The aim of this major in Liberal Arts education is not necessarily to educate specialists. It is to critically scrutinize principles associated with notions such as "meaning" and "value" that we as humans all possess, in order to cultivate the ability to develop ideas from a reliable foundation. The study of philosophy and religion invokes fundamental questions concerning humanity and life and constitutes the core of a Liberal Arts education that aims to cultivate reverent and independent individuals.
Students majoring in Philosophy and Religion will learn to question premises and perspectives that they take for granted. They will also learn how to understand the ideas and beliefs of others with standpoints that differ from their own. By asking questions such as "What can I know?", "What should I do?" and "What can I hope for?", students can inquire into the ultimate people possibilities and limits, and can learn the approaches to the classic, yet modern problem of "knowing oneself."
Learning goals for students majoring in Philosophy and Religion are as follows.
- Gain an understanding of philosophy and religion as one of fundamental people activities as well as indispensable foundations of such activities.

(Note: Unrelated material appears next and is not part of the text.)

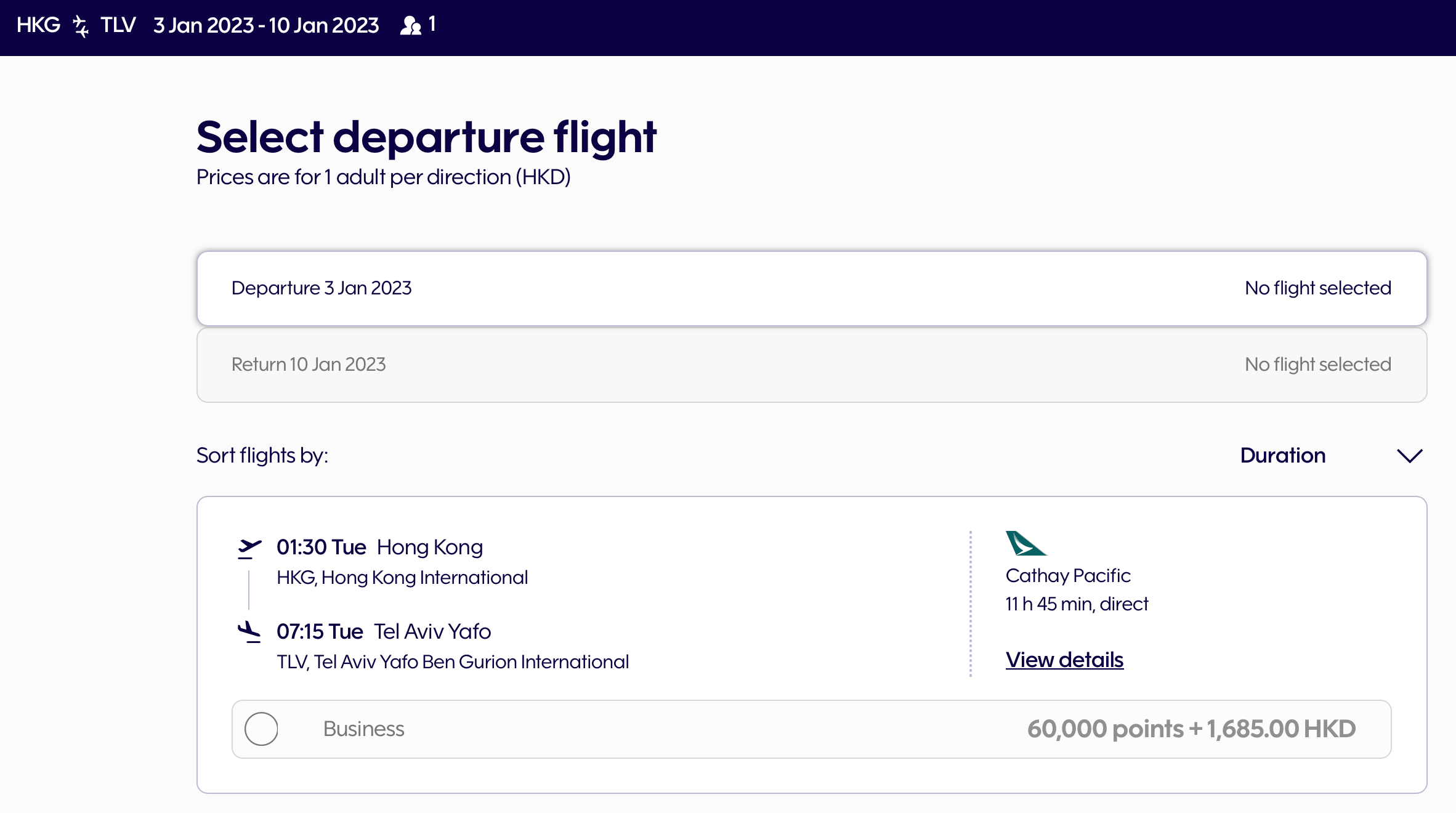Open the Departure 3 Jan 2023 panel

[811, 288]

- Learn the fundamental concepts of philosophy and religion, and the methodologies to academically configure such complex subject matter of these fields.
- Acquire a perspective that respects and understands people who have differing philosophies and religions. Students must select one or more specialized areas from Western philosophy, ethics, Chinese philosophy/ethics, Old Testament studies, New Testament studies, theology, philosophy of religion or religious studies. They take introductory courses, then advance into research and advanced reading courses, as well as seminars, then participate in special research classes. In their final year, they must write their senior theses under the guidance of their respective academic supervisors. In addition, skills of reading comprehension in such languages as Hebrew, Greek, Latin, English, German, French and Chinese are considered highly important to the research process.